Studie
Wenn Millionäre ärmer werden

Die Finanzkrise hat im vergangenen Jahr weltweit Finanzvermögen im Wert von zwölf Billionen Dollar (8,2 Billionen Euro) vernichtet. Das hat Folgen für die Reichen dieser Welt: Einer Studie zufolge ging die Zahl der Millionäre im vergangenen Jahr von weltweit 11 auf rund 9 Millionen zurück.

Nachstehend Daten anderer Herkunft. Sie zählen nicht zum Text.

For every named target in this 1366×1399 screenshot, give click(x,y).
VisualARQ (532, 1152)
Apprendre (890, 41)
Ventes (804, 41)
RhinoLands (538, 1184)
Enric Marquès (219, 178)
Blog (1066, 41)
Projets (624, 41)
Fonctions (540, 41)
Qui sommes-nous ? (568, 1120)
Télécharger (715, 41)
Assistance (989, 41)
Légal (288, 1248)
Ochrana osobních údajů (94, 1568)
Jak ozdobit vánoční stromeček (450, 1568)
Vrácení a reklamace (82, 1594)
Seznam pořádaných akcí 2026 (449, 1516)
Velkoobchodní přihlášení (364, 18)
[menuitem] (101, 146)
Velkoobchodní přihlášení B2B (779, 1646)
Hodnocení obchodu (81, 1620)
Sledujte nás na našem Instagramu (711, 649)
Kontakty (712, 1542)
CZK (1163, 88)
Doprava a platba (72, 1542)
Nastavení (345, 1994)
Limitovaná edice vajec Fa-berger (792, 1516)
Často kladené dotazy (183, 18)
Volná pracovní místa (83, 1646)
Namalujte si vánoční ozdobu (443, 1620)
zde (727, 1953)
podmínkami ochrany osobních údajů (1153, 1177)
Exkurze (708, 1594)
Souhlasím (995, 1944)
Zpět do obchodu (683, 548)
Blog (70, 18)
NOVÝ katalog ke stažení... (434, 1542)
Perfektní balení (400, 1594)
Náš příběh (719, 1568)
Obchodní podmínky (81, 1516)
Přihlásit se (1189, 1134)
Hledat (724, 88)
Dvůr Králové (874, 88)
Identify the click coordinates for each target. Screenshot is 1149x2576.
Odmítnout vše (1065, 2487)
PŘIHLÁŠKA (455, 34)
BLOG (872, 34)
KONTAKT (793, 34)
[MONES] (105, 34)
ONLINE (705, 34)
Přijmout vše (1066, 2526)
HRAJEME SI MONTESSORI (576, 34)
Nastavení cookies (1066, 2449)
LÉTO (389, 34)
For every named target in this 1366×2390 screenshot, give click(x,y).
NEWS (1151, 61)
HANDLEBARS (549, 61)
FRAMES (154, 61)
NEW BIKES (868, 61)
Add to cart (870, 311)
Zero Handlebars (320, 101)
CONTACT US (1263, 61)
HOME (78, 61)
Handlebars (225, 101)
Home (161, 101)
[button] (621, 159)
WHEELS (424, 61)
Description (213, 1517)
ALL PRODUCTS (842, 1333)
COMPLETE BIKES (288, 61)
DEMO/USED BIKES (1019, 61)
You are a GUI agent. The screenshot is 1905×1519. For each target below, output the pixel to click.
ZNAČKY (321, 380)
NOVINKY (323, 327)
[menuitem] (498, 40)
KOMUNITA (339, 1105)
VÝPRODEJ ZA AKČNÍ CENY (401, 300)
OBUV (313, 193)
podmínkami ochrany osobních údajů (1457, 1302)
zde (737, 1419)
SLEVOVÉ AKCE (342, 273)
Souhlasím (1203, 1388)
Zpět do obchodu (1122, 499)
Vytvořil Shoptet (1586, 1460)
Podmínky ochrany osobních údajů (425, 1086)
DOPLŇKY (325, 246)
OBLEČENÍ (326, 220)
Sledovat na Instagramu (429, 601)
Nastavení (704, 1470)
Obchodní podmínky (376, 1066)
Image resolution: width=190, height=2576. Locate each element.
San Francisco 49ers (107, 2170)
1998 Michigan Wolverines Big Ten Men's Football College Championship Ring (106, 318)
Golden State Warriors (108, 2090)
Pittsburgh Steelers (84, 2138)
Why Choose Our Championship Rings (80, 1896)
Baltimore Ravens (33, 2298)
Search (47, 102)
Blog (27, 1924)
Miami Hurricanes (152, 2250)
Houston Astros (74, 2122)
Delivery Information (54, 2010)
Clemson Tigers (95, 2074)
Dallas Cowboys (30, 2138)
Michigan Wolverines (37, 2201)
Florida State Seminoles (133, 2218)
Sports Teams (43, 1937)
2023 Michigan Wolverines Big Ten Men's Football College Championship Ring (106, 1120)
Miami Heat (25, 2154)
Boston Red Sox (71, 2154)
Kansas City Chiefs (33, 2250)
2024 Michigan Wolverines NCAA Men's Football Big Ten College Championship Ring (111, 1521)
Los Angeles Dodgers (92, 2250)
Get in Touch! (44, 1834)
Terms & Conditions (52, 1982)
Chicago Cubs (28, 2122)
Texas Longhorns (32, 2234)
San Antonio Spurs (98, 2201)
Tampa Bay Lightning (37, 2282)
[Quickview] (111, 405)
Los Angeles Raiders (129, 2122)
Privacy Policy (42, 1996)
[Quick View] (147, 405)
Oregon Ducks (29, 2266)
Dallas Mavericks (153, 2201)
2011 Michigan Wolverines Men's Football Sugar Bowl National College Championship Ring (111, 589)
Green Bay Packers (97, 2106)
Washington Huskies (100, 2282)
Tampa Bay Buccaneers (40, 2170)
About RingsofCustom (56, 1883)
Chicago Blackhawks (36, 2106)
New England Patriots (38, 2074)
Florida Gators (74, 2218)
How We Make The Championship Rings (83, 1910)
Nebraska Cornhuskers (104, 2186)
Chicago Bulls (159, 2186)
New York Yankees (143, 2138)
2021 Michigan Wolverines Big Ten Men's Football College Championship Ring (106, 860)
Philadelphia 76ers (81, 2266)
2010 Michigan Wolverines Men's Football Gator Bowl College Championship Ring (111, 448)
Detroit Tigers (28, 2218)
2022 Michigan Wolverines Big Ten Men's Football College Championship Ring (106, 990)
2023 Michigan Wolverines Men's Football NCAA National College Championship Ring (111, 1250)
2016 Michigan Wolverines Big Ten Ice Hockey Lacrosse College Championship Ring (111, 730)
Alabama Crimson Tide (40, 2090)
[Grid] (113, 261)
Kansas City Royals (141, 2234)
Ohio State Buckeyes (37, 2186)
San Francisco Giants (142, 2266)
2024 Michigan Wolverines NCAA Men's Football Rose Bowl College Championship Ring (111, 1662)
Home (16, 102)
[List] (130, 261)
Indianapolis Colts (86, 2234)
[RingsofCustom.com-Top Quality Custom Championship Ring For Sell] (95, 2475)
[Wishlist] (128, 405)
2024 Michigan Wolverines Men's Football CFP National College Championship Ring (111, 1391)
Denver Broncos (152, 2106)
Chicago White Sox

HB DÜSSELDORF. Nach der Studie der Unternehmensberatung Boston Consulting Group, die an diesem Dienstag vorgestellt wird und verschiedenen Zeitung vorab vorlag, hat Europa den nordamerikanischen Kontinent jetzt als wohlhabendste Region der Welt abgelöst. Die Amerikaner haben demnach im letzten Jahr knapp 22 Prozent ihres Wohlstandes eingebüßt. Auf dem alten Kontinent waren es nur 5,8 Prozent.

Zugleich macht der "Global-Wealth-Report" der Unternehmensberatung eine weltweite Annäherung zwischen Arm und Reich aus. Während gerade die vermögenderen Schichten große Einschnitte hätten hinnehmen müssen, sei der Wohlstand von Haushalten mit Besitztümern im Wert von weniger als 100 000 US-Dollar um zwei Prozent gewachsen.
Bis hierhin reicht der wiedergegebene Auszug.